Le secteur ovins-caprins bénéficie du meilleur taux de remplacement, de l’ordre de 80 à 100 % quand le secteur bovins lait et mixte plafonne autour de 50 % ». Un travail d’analyse et d’isolement des données, entre ovins et caprins notamment, a permis d’affiner cette approche démographique.

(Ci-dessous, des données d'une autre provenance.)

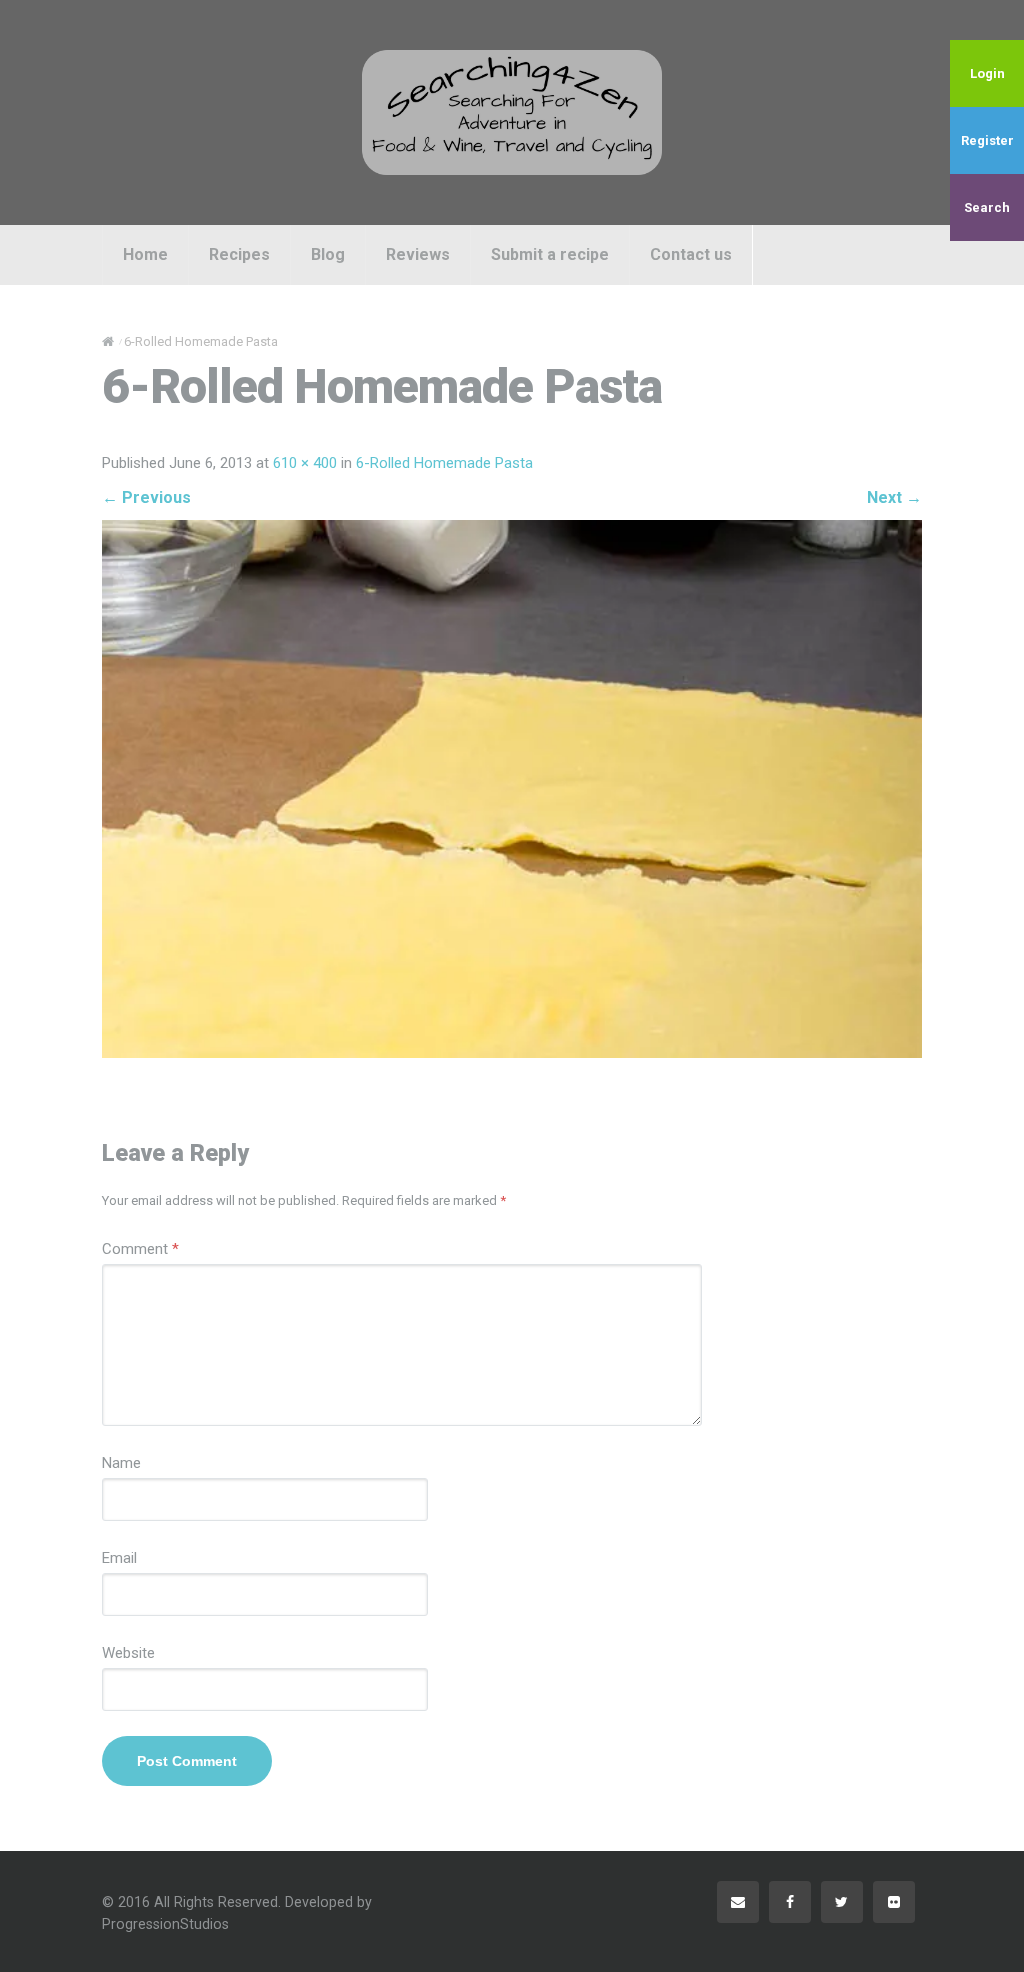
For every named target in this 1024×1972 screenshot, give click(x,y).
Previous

Un turn-over plus important
Au final, on arrive en ovins viande à un taux de remplacement (entrants/sortants) de 94 % et un taux de renouvellement de 9 % avec toutefois de fortes disparités selon les régions. Midi-Pyrénées, Provence-Alpes-Côte d’Azur et Rhône-Alpes avec en tête Drôme et Ardèche, sont les territoires où la dynamique d’installations est la plus forte. « Ce taux de renouvellement élevé cache un phénomène de turn-over sensiblement plus important que dans les secteurs bovins lié à une plus grande fréquence des carrières courtes (10-15 ans) voire très courtes (moins de 5 ans) », précise Christophe Perrot. Ce renouvellement est le résultat de 506 installations par an avec des systèmes très différents où les tailles de cheptel varient du simple au triple selon la forme juridique. Si la filière ovine n’échappe pas au vieillissement de ses éleveurs, il est toutefois moins marqué que dans d’autres filières à la faveur de l’allongement des carrières des exploitants en place, de la progression d’installations tardives, fruit de l’arrivée des Nima (lire ci-dessous), et d’installations de jeunes stimulées par une politique agricole commune plus attractive et de politiques à l’installation plus favorables depuis 2013 notamment.

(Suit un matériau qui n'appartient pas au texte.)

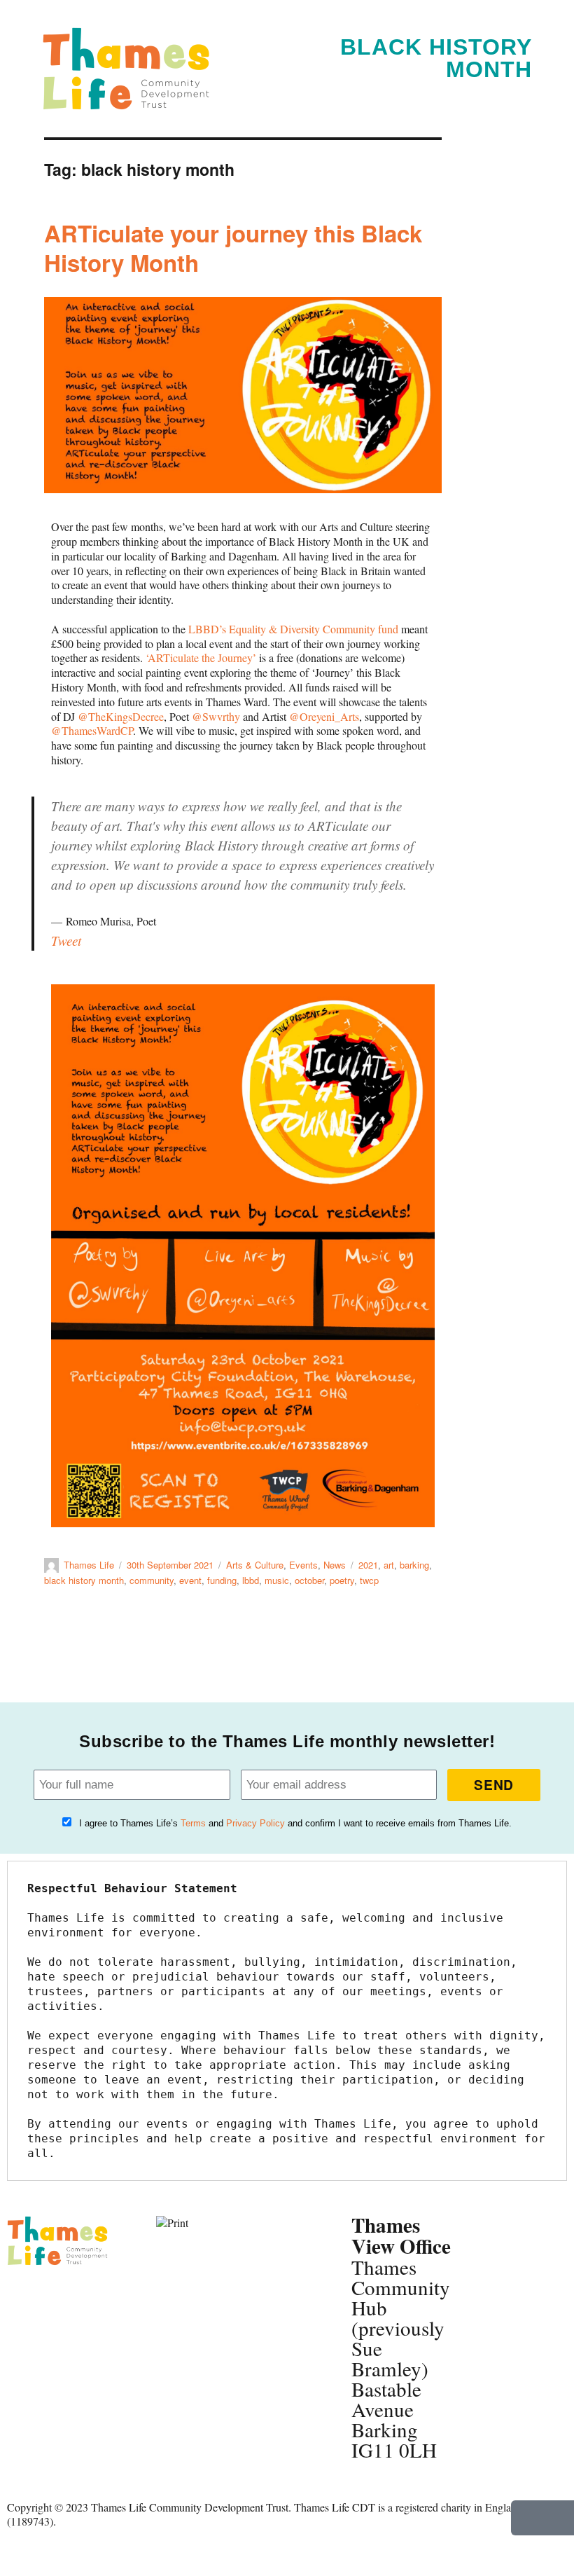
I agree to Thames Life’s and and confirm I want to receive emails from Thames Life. (295, 1823)
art (389, 1564)
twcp (369, 1580)
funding (222, 1580)
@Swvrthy (216, 716)
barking (414, 1564)
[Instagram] (24, 2337)
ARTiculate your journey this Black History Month (233, 247)
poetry (342, 1580)
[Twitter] (62, 2298)
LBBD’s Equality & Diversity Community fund (293, 628)
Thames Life (89, 1564)
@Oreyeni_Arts (324, 716)
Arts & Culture (255, 1564)
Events (303, 1564)
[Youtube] (62, 2337)
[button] (521, 91)
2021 (368, 1564)
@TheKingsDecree (121, 716)
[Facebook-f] (24, 2298)
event (190, 1580)
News (334, 1564)
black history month (84, 1580)
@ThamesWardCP (92, 730)
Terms (193, 1823)
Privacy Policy (255, 1823)
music (277, 1580)
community (152, 1580)
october (309, 1580)
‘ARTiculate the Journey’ (201, 657)
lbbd (250, 1580)
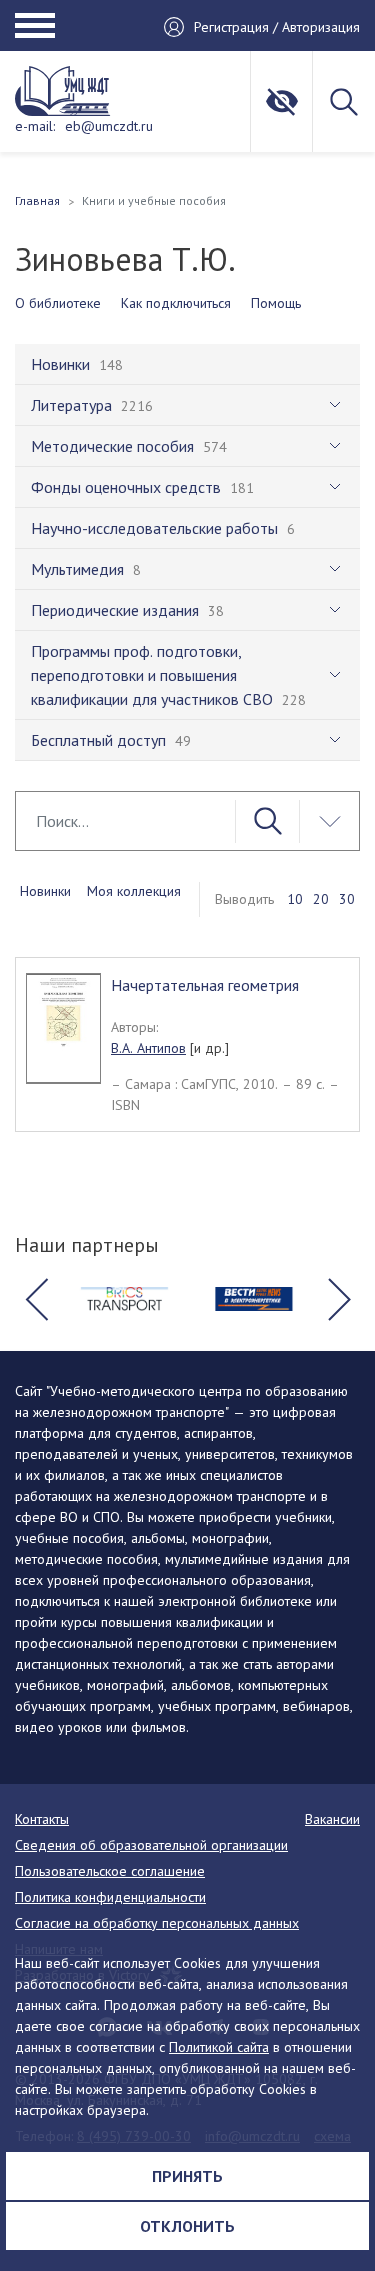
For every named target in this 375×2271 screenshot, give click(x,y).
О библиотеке (58, 303)
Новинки (45, 891)
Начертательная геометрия (205, 985)
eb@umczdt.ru (109, 126)
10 (295, 899)
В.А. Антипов (148, 1048)
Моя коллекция (134, 891)
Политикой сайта (219, 2047)
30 (347, 899)
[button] (36, 1299)
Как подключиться (176, 303)
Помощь (276, 303)
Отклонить (187, 2226)
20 (321, 899)
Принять (187, 2176)
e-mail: (35, 126)
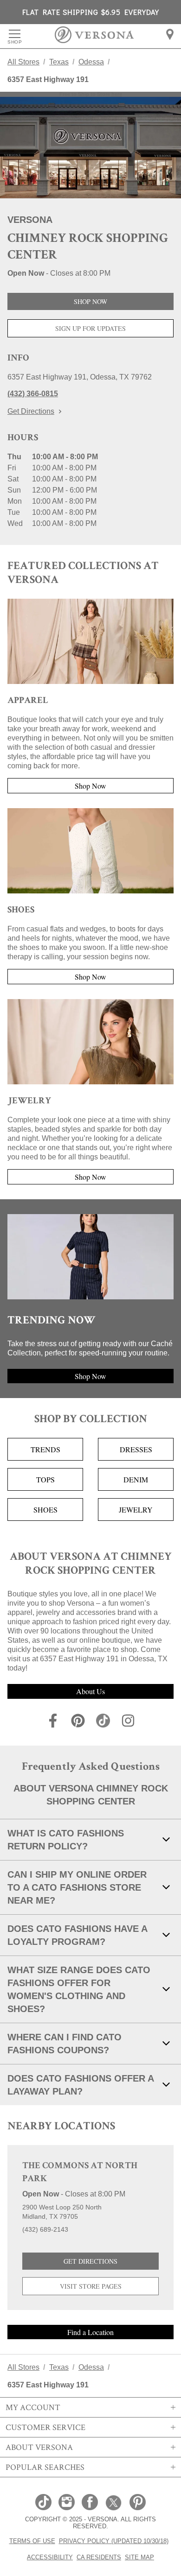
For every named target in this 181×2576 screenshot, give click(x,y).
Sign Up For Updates (90, 328)
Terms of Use (32, 2540)
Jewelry (136, 1509)
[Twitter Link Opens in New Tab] (114, 2503)
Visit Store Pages (91, 2286)
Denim (135, 1479)
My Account (33, 2407)
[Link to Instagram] (128, 1722)
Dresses (136, 1449)
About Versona (39, 2447)
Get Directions (30, 411)
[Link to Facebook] (53, 1722)
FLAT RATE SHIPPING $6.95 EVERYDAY (90, 12)
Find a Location (90, 2332)
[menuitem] (170, 34)
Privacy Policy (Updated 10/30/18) (113, 2540)
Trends (45, 1449)
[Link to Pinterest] (78, 1722)
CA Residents (99, 2557)
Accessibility (50, 2557)
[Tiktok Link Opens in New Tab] (43, 2503)
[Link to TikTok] (103, 1722)
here (116, 94)
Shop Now (90, 301)
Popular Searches (45, 2467)
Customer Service (45, 2427)
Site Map (139, 2557)
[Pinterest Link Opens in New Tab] (137, 2503)
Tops (45, 1479)
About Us (90, 1691)
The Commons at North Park (79, 2173)
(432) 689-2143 (45, 2229)
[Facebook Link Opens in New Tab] (90, 2503)
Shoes (45, 1509)
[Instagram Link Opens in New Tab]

Un décalage entre offres et demandes
Reste que l’enjeu du renouvellement des générations, des actifs et du potentiel de production est bien réel quand on sait qu’entre 24 et 38 % des brebis viande sont actuellement gérées par des éleveurs de plus de 50 ans. Cet enjeu se heurte toutefois à des vents parfois contraires. « Il existe un double décalage : entre les souhaits de nombreux candidats à l’installation et l’offre de fermes où il y a de plus en plus souvent de places (dans une forme sociétaire) à reprendre ; et entre les projets agricoles des récents installés ou certaines trajectoires d’exploitations et les attentes des filières longues pour approvisionner les outils de transformation », analyse Christophe Perrot.
Sophie Chatenet
ZOOM SUR / Nom de code : Nima

N.I.M.A. ou Nima. Encore un acronyme dont est friand l’univers agricole qui désigne les personnes « Non issues du monde agricole » qui font le choix de l’installation en agriculture. En 2017, plus de 62 % des 21 278¹ porteurs de projets qui ont poussé la porte d’un Point infos installation étaient des Nima. C’est dire si une part importante de l’avenir de l’agriculture est entre leurs mains. La Confédération nationale de l’élevage (CNE) a commandé un travail exploratoire pour analyser les parcours de ces publics qui choisissent les filières ruminantes. « On a des parcours et des personnes très variées.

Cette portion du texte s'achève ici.